To save a vessel worth at most $5000 from confiscation, Homans murdered 600 negroes. The story is told in detail in the African Repository, Vol. XXIII, p. 371.

The profits in the trade are shown by the fact that slaves costing from $12 to $20 on the coast of Africa sold for $350, when delivered alive and able to walk, in Cuba. When smuggled into the United States, they sold all the way from $750 to $1000.

Old ships of known speed were in demand. Speed was necessary because the British government maintained cruisers on the coast that captured and confiscated vessels found with slaves actually on board. Our navy department sold the schooner Enterprise (the second of the name) to men in the slave-trade at a small fraction of her value. The swift privateers of the War of 1812 were also bought for the purpose. In later years it was the custom to build swift vessels especially for the trade. Baltimore and New York builders were patronized more than others, New York having the lead in later years. The builders always knew what trade the vessels were to enter, and charged accordingly. No builder ever lost standing in society because he turned out ships for this purpose. In fact, the slave-traders were well known, and they lived among the wealthiest society people of New York—at the Astor House, for instance, where they were in the habit of meeting to arrange the details of their voyages. Public documents show that the most respected merchants of the city were ready to go on the bonds of these slavers, when bonds were required. A New Bedford whale-ship owner who was convicted of fitting out one of his vessels for the trade was afterward elected mayor of his city. Even after the Civil War was begun, a United States district attorney—a man appointed by Lincoln—was seen dining at the leading New York restaurant with a slaver whom he should have been prosecuting at that moment; for while the two ate together, the slaver talked about a slave voyage that he intended to make.

Though American packets had for years controlled the trade between the United States and Europe, and the American clippers were making records that stirred the whole nautical world, the flag from those proud ships was used to cover the reeking slime in the slaver's hold, and it was the only flag that could protect the slaver from inspection on the African coast. These facts were well known, but they roused not a tremor of indignation among the American people, not one, save only in the breasts of a few "fanatics," and the arguments of the fanatics were answered by asking, "How would you like to have your sister marry a nigger?"

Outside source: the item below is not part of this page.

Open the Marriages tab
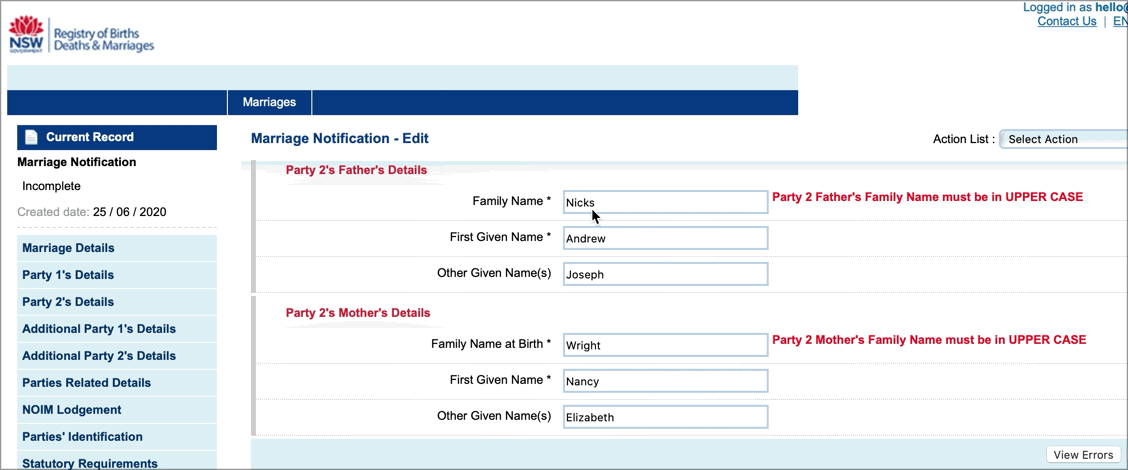Viewport: 1128px width, 470px height. (x=269, y=102)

The story might well be forgotten—it would have been omitted here but for the fact that the humiliation of it may serve in righting wrongs as yet unheeded, or but partly heeded, which, if less brutal, are born of the same greed and the same disregard for human rights that made the slave-trade possible in the United States until after the middle of the nineteenth century.

CHAPTER XI
THE HARVEST OF THE SEA BEFORE THE CIVIL WAR

IN the year 1772 the people of Marblehead, Massachusetts, boasted that "the number of polls was 1203," and that the vessels of all kinds owned in the port measured more than 12,000 tons. In 1780 the number of polls was 544, the tonnage but 1509. Within the borders of the town were 458 widows with 966 fatherless children.

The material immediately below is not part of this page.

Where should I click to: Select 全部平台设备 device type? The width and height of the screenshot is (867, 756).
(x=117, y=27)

Marblehead was a type of the New England fishing villages of the day. The nation had won freedom, but the fishing industry from which the American merchant marine had originated was ruined. Moreover, there was no immediate return of prosperity after peace was declared. The gross income of the New England cod-fishing vessels for the year 1787 averaged but $483 each; for 1788 it was $456 each, and for 1789 only $273. The average annual expense during this period was $416 each, and the vessels lost on the average $143 each during the year 1789. In that year the fleet measured 19,185 tons. In the next year the tonnage increased to 28,348, for the fishermen hoped for good times following the adoption of the Constitution, and in 1793, when the fleet received a national subsidy of $72,965.32, the tonnage reached 50,163. But in 1794, although the subsidy amounted to $93,768.91, the tonnage was only 28,671. In short, the statistics show that while the tonnage fluctuated from year to year, there was little prosperity for any of our fishermen in the period between the two wars for freedom.

A similar condition prevailed at Nantucket and other whaling ports. So discouraged were the Nantucket men that many of them migrated to England and France. For the British and French governments, to secure them, offered free transportation, free entry for ships and goods, and sums of money with which to begin life anew. Records show that no less than 149 Nantucket men commanded English whalers before the War of 1812.

The foreign aggressions of various kinds account for a large part of the depression of the fisheries during that unhappy period. The losses sustained by our freight carriers at that time were more than made up by the high freight rates received. But when the fish markets of the West Indies and of Europe were closed by adverse legislation, or by wars, there was no way to repair the loss except by national subsidies, and these, when granted, proved inadequate.